According to the present invention, the magnetic layer in the magnetic recording medium is a two-layer magnetic layer comprising a magnetic layer made of CoCrTa and a magnetic layer made of CoSm laminated on the magnetic layer, or Since the layer is a composite magnetic layer composed of a laminated magnetic layer composed of CoCrTa, an intermediate layer composed of a non-magnetic material laminated on this layer, and a magnetic layer composed of CoSm laminated on this intermediate layer, Both high coercive force and low noise can be achieved. Further, the introduction of the non-magnetic intermediate layer can weaken the exchange coupling between the magnetic layers and further reduce the noise. The magnetic recording medium of the present invention is improved in coercive force, Br · δ and S / N ratio in comparison with the medium having a magnetic layer of SmCo alone, and a magnetic recording medium having a high recording density suitable for an inductive head can be obtained. To be

[Brief description of drawings]

FIG. 1 is a sectional view of a magnetic recording medium according to an embodiment of the present invention.

FIG. 2 is a sectional view of a magnetic recording medium of another embodiment according to the present invention.

FIG. 3 Conventional magnetic recording medium

[Explanation of symbols]

 1 non-magnetic substrate 11 non-magnetic substrate 12 non-magnetic metal layer 2 non-magnetic metal underlayer 3 magnetic layer 31 CoCrTa magnetic layer 32 intermediate layer 33 CoSm magnetic layer 4 protective layer 5 lubricating layer

Claims (2)

[Claims] 1. A magnetic recording medium in which a non-magnetic metal underlayer and a magnetic layer of a ferromagnetic alloy are sequentially laminated on a non-magnetic substrate, wherein the magnetic layer is made of CoCrTa and the magnetic layer is made of CoCrTa.
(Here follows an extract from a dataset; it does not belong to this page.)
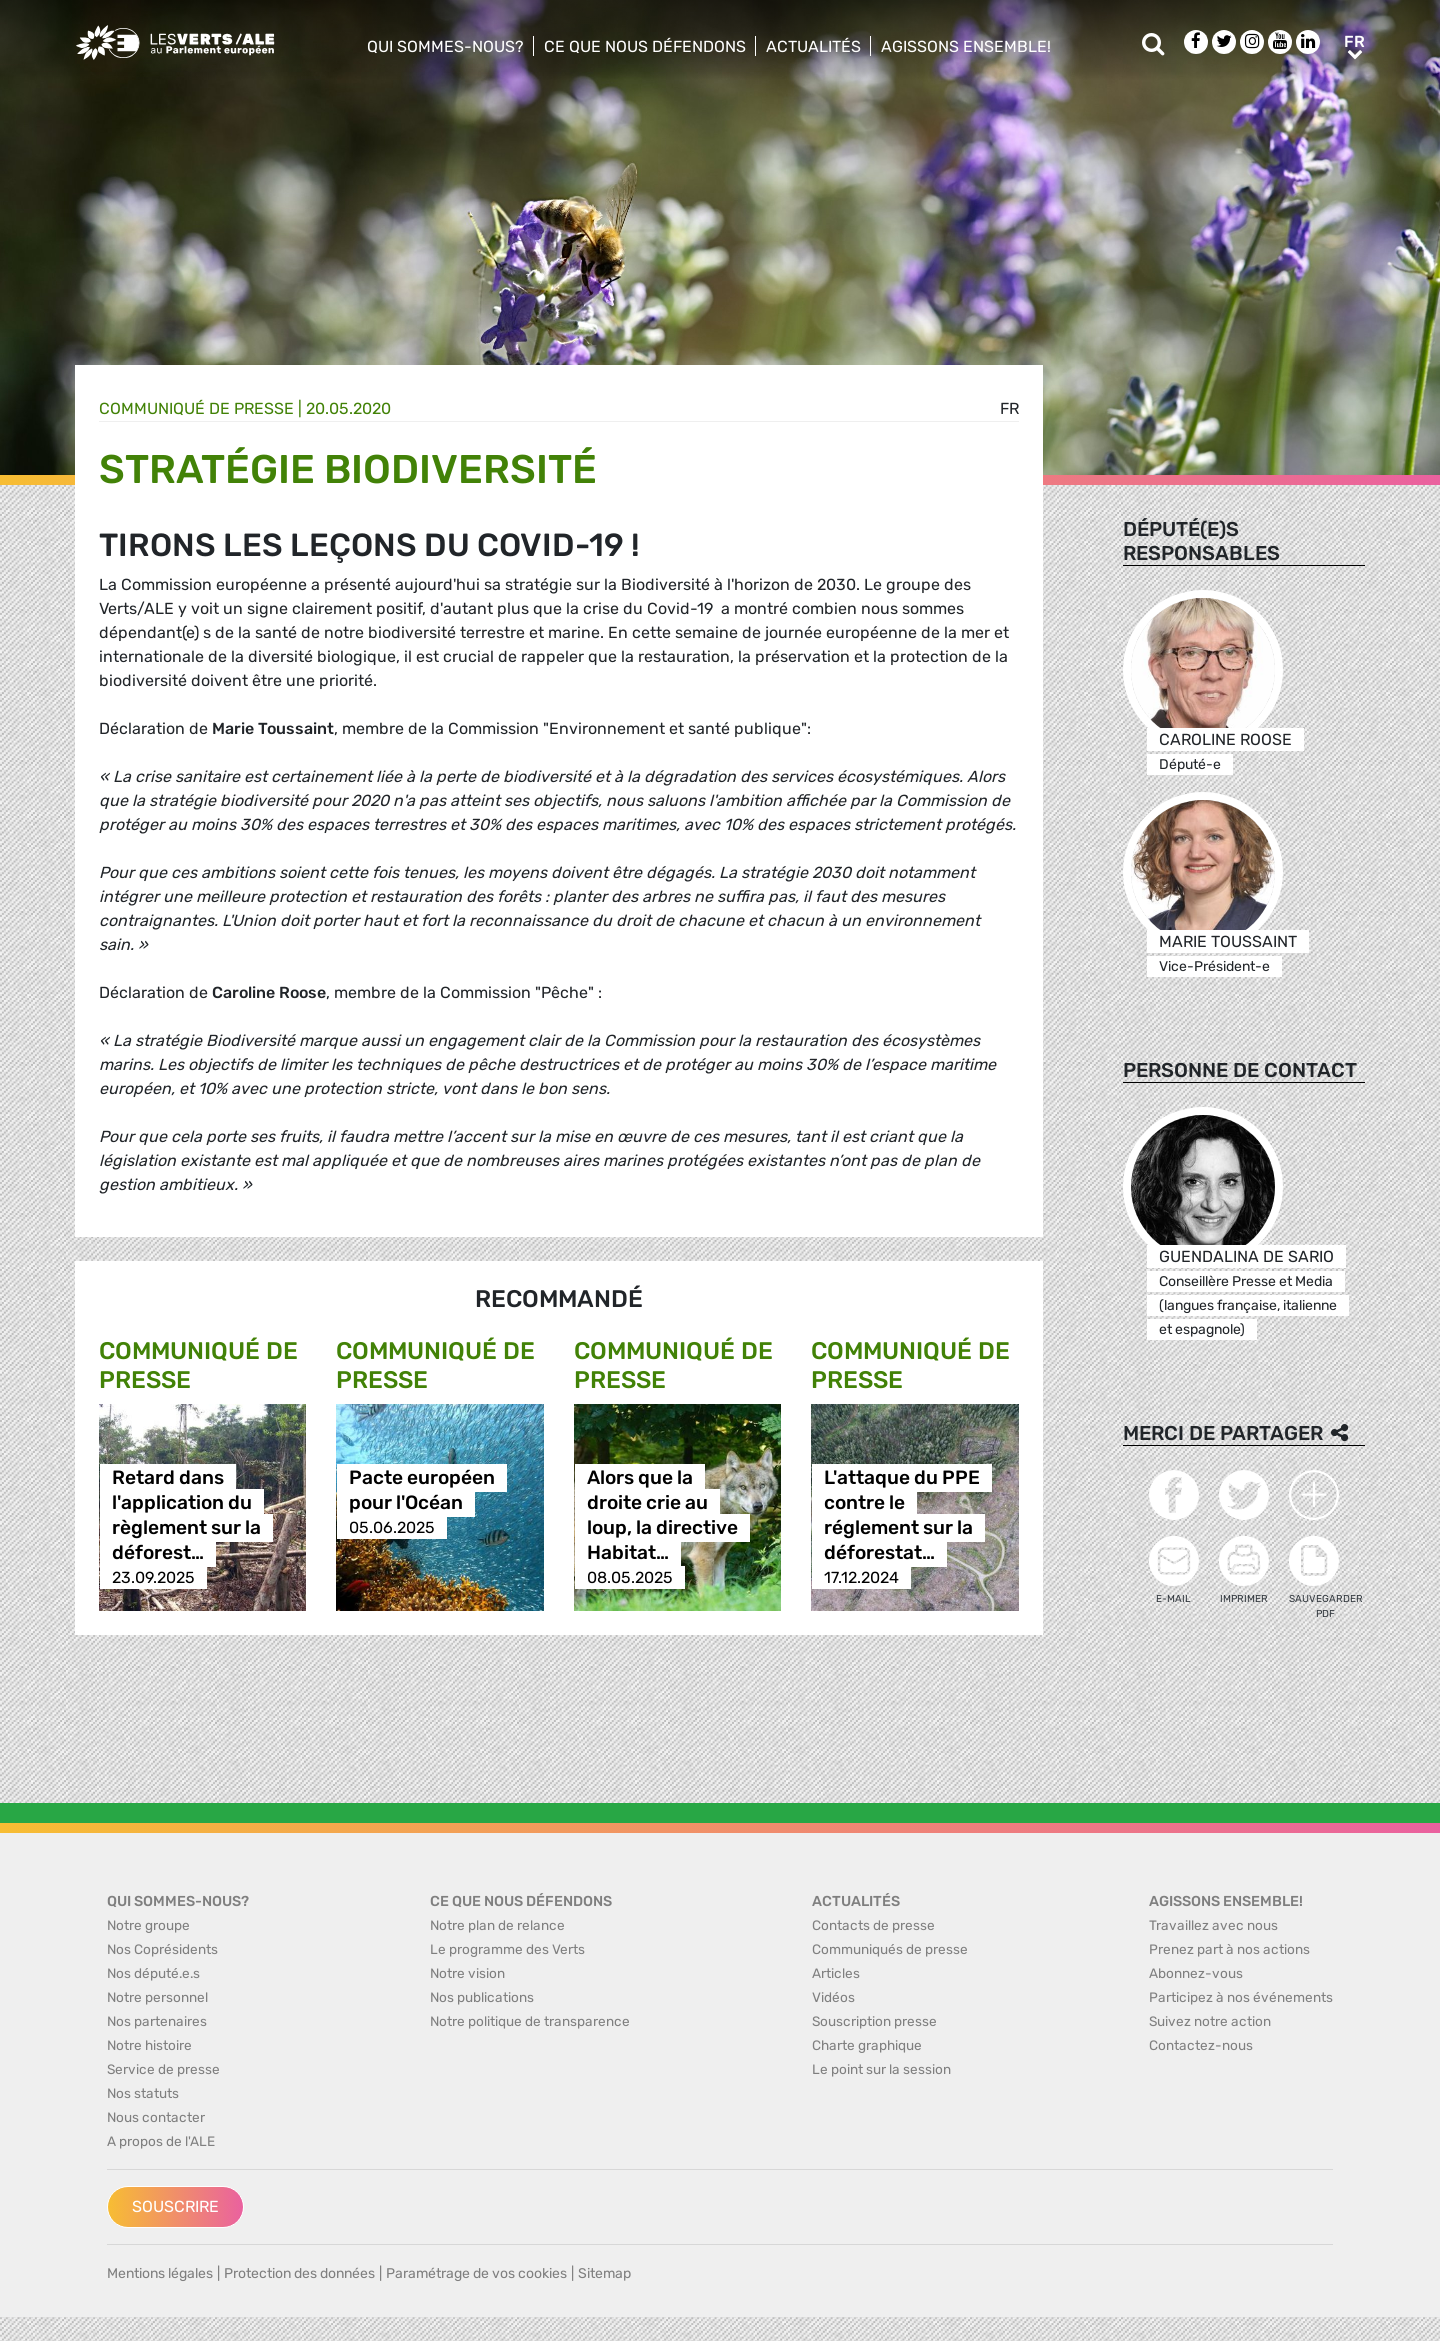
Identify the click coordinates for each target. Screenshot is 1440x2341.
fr (1009, 408)
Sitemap (604, 2273)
A magnetic recording medium comprising a two-layer magnetic layer comprising a magnetic layer made of CoSm laminated on the magnetic layer. 2. A magnetic recording medium in which a non-magnetic metal underlayer and a magnetic layer of a ferromagnetic alloy are sequentially laminated on a non-magnetic substrate, wherein the magnetic layer is made of CoCrTa, and
An intermediate layer made of a non-magnetic material laminated on this layer,
A magnetic recording medium comprising a composite magnetic layer comprising a CoSm magnetic layer laminated on the intermediate layer.